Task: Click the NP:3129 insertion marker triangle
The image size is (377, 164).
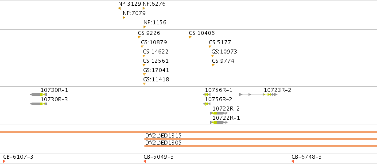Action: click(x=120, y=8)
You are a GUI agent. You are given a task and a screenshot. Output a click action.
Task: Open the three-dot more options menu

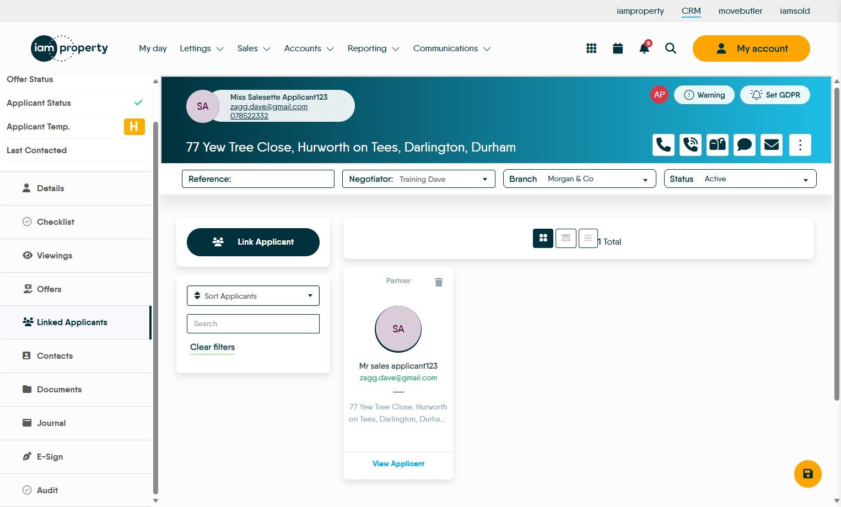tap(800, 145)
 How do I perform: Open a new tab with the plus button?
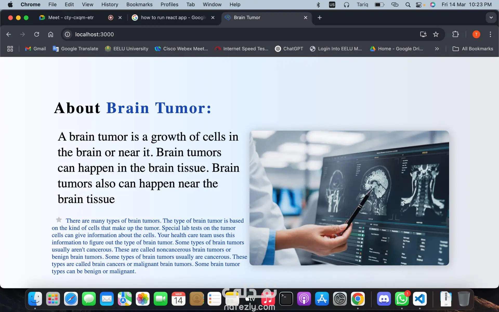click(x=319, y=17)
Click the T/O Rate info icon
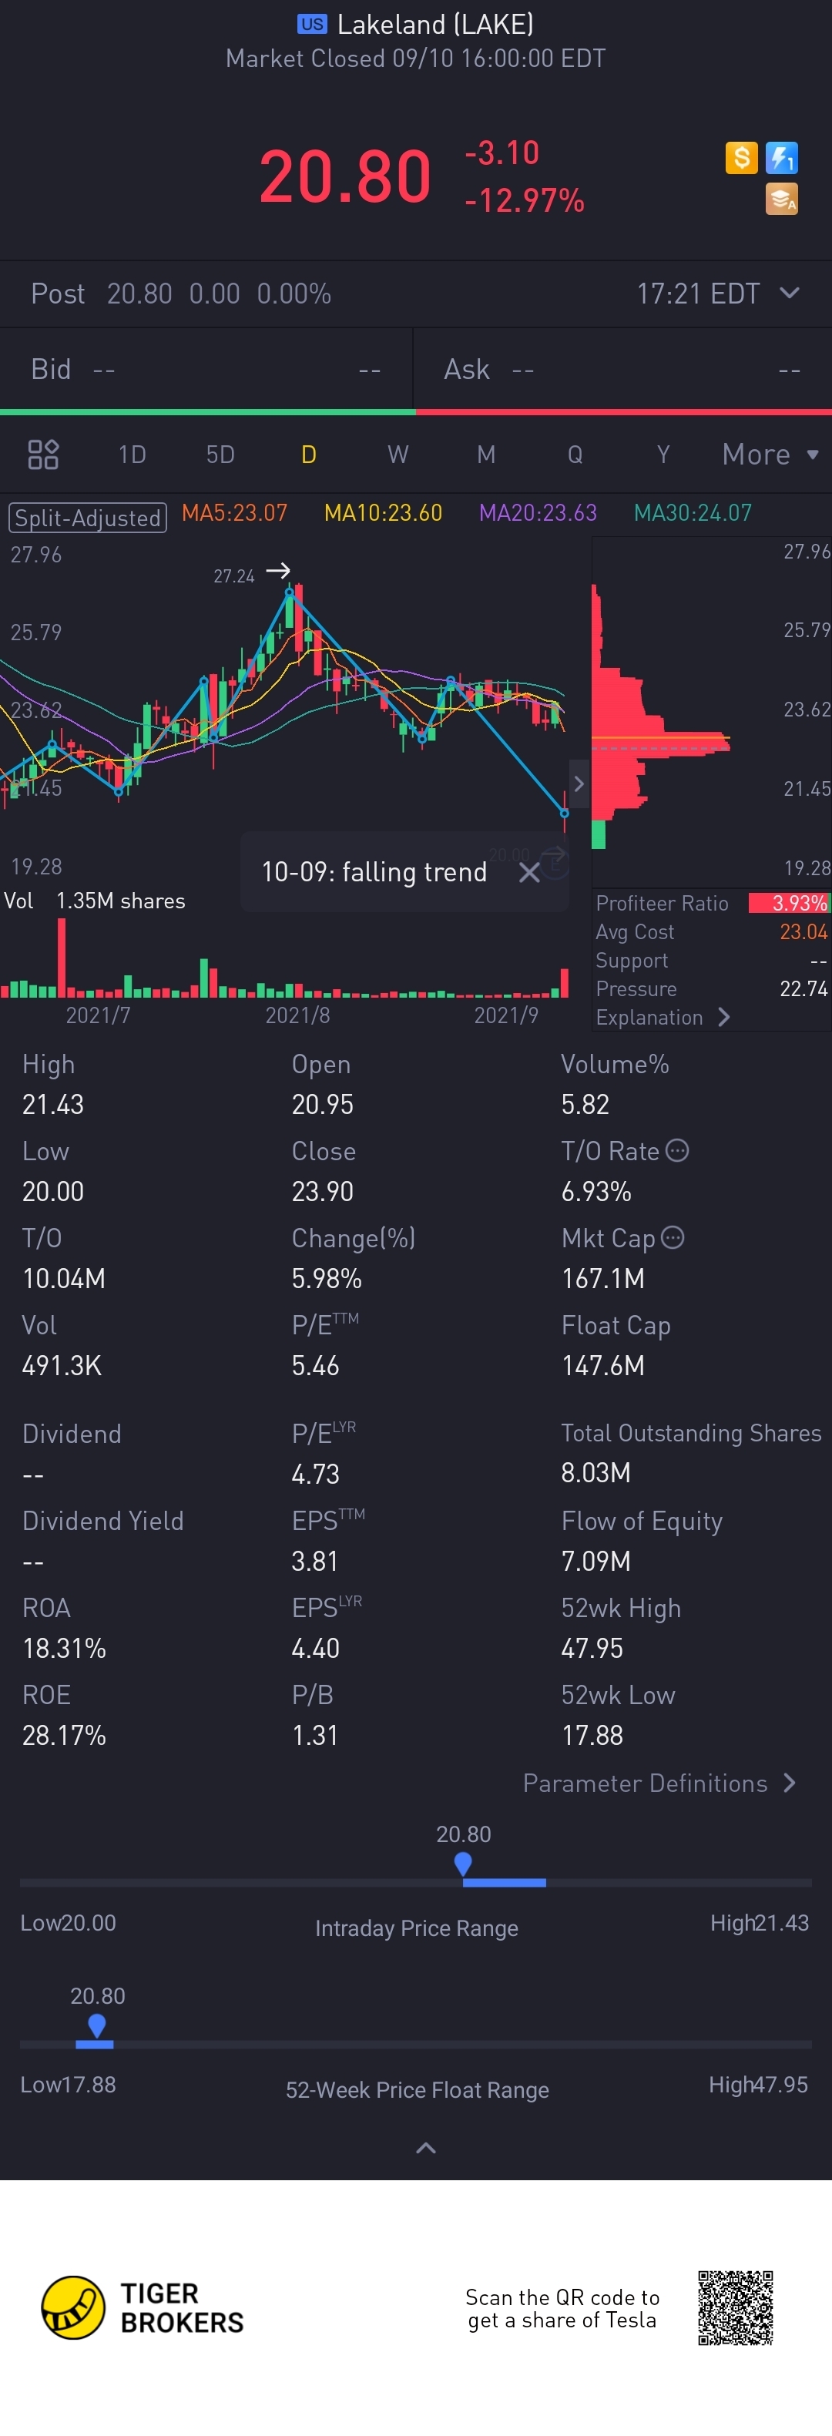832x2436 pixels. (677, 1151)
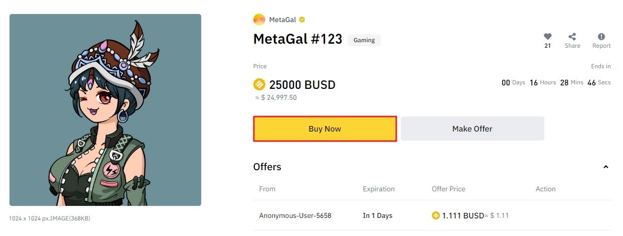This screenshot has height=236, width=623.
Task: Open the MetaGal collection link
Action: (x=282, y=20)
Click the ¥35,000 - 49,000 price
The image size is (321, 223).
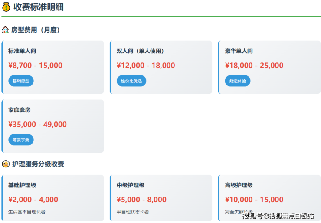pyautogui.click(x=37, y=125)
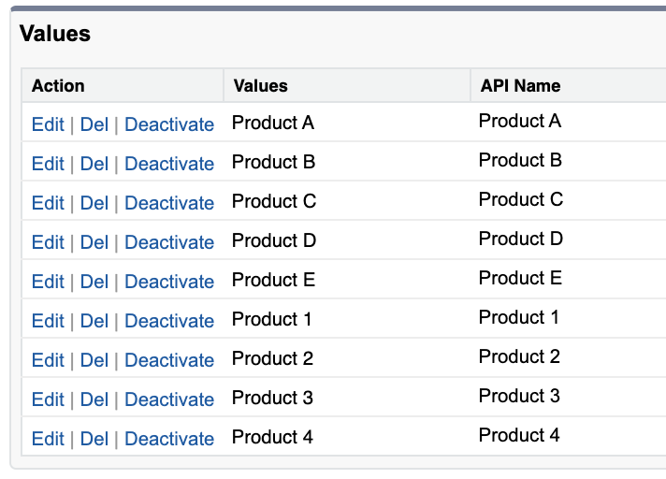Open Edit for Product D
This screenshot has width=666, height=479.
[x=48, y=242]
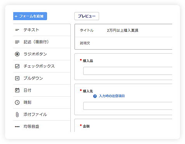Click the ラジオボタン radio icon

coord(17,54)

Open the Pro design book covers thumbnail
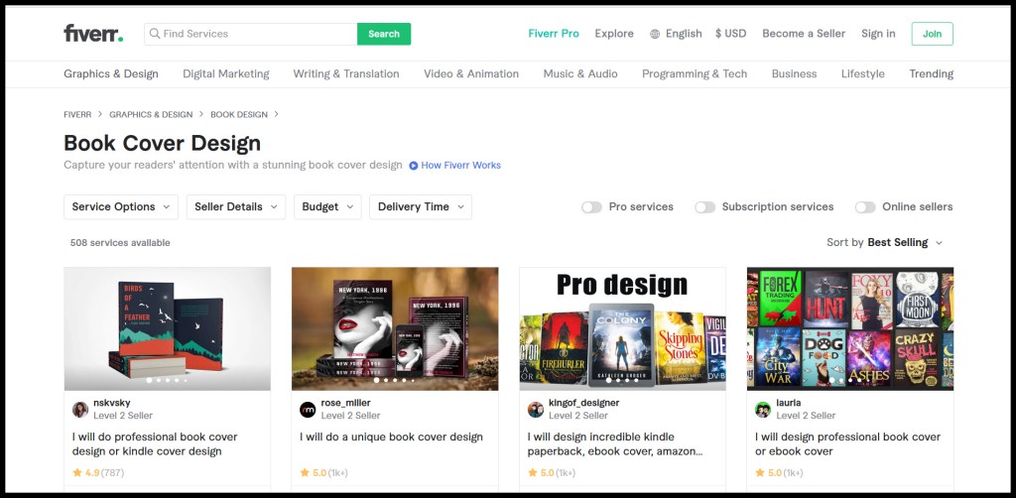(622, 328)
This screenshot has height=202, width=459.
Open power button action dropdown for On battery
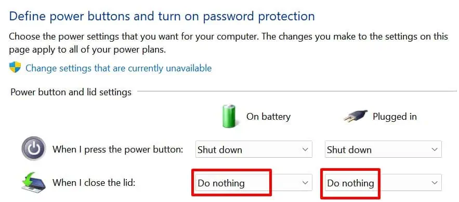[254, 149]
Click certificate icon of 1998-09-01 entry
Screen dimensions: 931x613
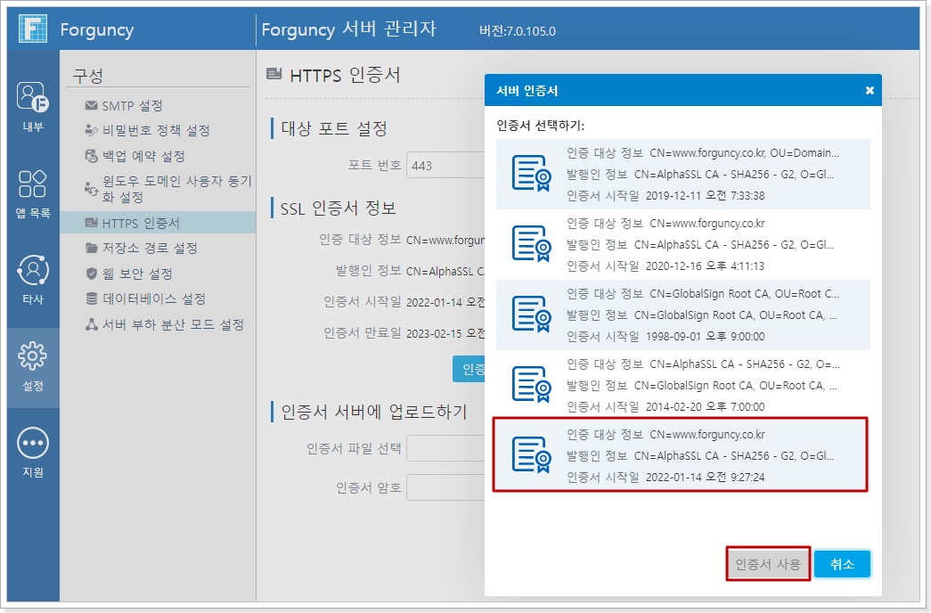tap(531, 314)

- WRITTEN PROBLEM: Render every line of the records above as a Markdown table with the columns Row and Line, numbering the rows in order and skipping blank lines. Omit the pictures from the table.

- COMPLETE ANSWER:
| Row | Line |
|---|---|
| 1 | Task: Click the NP:3129 insertion marker triangle |
| 2 | The image size is (377, 164). |
| 3 | Action: click(x=120, y=8) |
| 4 | You are a GUI agent. You are given a task and a screenshot. Output a click action. |
| 5 | Task: Open the three-dot more options menu |
| 6 | tap(800, 145) |
| 7 |  How do I perform: Open a new tab with the plus button? |
| 8 | click(x=319, y=17) |
| 9 | Click the T/O Rate info icon |
| 10 | 832x2436 pixels. (677, 1151) |
| 11 | This screenshot has height=236, width=623. |
| 12 | Task: Open the MetaGal collection link |
| 13 | Action: (x=282, y=20) |
| 14 | Click the ¥35,000 - 49,000 price |
| 15 | The image size is (321, 223). |
| 16 | pyautogui.click(x=37, y=125) |
| 17 | Open Edit for Product D |
| 18 | This screenshot has width=666, height=479. |
| 19 | [x=48, y=242] |
| 20 | Click the ラジオボタン radio icon |
| 21 | coord(17,54) |
| 22 | Open the Pro design book covers thumbnail |
| 23 | (622, 328) |
| 24 | This screenshot has height=202, width=459. |
| 25 | Open power button action dropdown for On battery |
| 26 | [254, 149] |
| 27 | Click certificate icon of 1998-09-01 entry |
| 28 | Screen dimensions: 931x613 |
| 29 | tap(531, 314) |